The ethnicity of Jirajara is that of Caribbean descent, named after Amerindians predominantly from the north of South America, at the time of first contact by the Europeans with these populations in the late fifteenth century. These Indians were located in the center-west of what is now the Bolivarian Republic of Venezuela. Prosperous farmers dedicated to crops of corn, vegetables and banana plots but also fearsome warriors.
For more than a century these indigenous people were represented by their actions of resistance, tenacious and organized Venezuelan tribes. In the twentieth century, they dissappeared throughWesternization. The maternal grandmother of my mother was named Buenaventura, she was a Jirajara Indian.
Speaking of Westernization, some time ago my attention was drawn to the origin of surnames, and I found a certain sense of peace in thinking mine was European, thinking that my people came from Erurope was something of a distinction that I assumed from that supposed origin. It was unthinkable, to imagine another root different from that. Also, in those years, my autism everyday, my self-absorption associated with my human ambitions, my thoughts were encapsulated, the only relevant issue being what would happen in association with my personal well-being. One day, I do not know exactly when it happened, I began to see the trees, the foliage, mountains, sky differently.
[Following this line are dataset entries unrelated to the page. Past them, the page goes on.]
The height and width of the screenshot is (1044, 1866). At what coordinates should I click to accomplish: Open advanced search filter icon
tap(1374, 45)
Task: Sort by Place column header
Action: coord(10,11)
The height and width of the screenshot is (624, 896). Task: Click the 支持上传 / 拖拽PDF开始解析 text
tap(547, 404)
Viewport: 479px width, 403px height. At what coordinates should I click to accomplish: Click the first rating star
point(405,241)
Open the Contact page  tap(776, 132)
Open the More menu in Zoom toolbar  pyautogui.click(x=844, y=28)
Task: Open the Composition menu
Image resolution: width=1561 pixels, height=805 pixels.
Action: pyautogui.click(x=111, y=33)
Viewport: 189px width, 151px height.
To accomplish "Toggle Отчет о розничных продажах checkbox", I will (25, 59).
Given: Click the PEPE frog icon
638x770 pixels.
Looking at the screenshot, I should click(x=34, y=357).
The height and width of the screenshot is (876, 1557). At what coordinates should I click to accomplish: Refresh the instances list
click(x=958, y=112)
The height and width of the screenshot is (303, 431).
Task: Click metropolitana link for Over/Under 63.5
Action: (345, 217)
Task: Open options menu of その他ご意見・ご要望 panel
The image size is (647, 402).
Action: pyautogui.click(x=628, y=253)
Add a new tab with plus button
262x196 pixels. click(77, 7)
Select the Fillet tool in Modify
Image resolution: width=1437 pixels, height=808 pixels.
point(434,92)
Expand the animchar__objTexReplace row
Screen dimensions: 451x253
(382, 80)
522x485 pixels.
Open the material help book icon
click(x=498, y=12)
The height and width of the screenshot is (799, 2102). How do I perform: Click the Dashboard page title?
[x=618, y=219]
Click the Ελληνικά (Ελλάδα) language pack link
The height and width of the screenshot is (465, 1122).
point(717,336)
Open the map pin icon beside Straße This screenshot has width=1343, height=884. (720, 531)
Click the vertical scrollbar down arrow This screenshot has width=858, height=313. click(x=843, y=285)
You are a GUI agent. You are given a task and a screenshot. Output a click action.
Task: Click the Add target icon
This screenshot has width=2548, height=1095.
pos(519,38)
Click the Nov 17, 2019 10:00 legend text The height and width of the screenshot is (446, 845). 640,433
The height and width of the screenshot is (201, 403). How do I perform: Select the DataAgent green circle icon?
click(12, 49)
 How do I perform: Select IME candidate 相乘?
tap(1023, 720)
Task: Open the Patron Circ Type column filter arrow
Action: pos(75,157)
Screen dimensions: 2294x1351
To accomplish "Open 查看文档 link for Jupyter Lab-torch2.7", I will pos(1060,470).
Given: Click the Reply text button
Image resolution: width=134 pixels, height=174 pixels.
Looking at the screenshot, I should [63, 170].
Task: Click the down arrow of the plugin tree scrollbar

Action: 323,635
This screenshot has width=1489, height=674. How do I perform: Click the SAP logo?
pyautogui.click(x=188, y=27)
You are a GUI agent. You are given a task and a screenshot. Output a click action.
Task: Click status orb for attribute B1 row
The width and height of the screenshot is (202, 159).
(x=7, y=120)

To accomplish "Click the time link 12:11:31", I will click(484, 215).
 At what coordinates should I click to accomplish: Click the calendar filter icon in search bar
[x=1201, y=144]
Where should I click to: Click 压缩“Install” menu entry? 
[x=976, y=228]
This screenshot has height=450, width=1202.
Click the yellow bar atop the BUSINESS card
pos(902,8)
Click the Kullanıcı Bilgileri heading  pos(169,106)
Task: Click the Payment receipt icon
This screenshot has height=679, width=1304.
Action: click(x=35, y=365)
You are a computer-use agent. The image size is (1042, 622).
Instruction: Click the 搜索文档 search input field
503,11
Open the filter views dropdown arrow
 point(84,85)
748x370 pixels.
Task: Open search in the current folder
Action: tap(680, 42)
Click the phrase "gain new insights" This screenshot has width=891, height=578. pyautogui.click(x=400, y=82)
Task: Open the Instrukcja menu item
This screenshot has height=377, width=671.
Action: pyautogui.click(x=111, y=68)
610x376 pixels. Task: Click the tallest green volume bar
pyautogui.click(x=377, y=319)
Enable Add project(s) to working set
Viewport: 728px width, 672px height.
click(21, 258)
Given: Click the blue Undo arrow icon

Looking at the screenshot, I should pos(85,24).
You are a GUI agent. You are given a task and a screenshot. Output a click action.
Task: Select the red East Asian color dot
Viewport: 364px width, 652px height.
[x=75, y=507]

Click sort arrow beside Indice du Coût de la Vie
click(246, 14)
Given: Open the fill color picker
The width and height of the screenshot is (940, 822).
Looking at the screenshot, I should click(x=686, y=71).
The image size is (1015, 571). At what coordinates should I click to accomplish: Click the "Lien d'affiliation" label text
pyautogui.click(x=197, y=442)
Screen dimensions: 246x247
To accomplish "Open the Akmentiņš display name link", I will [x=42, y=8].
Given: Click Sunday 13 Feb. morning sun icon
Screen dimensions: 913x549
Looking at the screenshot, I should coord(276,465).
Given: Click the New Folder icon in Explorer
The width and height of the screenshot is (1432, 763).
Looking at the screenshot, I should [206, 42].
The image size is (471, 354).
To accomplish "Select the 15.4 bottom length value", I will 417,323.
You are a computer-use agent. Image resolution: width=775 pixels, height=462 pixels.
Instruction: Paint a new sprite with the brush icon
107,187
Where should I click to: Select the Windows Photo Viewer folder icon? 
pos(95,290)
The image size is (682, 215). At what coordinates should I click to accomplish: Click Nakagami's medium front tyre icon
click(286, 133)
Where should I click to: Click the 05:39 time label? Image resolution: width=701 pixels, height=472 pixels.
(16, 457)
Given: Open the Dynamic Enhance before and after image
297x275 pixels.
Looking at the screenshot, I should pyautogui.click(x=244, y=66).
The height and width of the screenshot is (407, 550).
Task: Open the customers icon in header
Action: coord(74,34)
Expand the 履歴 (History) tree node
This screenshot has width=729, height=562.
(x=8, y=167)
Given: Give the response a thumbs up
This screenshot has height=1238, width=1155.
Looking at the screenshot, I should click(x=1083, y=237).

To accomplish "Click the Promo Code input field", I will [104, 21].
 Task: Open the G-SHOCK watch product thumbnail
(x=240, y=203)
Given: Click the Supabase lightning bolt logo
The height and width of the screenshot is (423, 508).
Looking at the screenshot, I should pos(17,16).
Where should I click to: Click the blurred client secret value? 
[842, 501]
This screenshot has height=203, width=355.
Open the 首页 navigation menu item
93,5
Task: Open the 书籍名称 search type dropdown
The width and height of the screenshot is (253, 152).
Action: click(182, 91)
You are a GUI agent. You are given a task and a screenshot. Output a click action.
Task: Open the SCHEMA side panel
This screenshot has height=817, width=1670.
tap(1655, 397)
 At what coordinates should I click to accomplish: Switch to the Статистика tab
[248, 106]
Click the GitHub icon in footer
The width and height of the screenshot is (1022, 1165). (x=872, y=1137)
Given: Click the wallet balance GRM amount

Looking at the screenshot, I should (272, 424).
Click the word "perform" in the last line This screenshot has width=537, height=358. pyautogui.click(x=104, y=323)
My affection for my biological mother, increased my love for my natural mother. And I realized that it was time to give back to Planet Earth all that had been given to me.
This sense of responsibility, had its genesis or was rather in my genes, genes that are not exactly those brought in by the Conquistadores, but in the indigeneous blood of those born on this continent that expressly knows this purpose. Our western educated conquerers, sold us the "belief" that the Indians and destitute, are almost the same. Beings nothing special. Developmentaly backward and enemies of progress. My mistaken pride, to have taken testimony to the vilest name subjugation and to have lived within the Caucasian paradigm. A powerful "evangelization" that has made us unaware of our essence.
The environmental and conservationist attitudes of Americans flows from their native blood. The worldview of the planet, reverence for Mother Earth is of indigenous origin, this is what has made us a distinct people, perceptive, caring, able to make a life coexisting in harmony with nature.
Even for those born on the American continent, who have descended from various waves of immigrants, they also acquire that sense of belonging and affection for these latitudes. There exists invisible threads, cultural, anthropological, sociological, that binds them, they are caught and tied to this land we walk on, that distinguish us and makes us unique.
Late, but maybe even with some time, I find one who has guided my environmental practice, my Jirajara blood.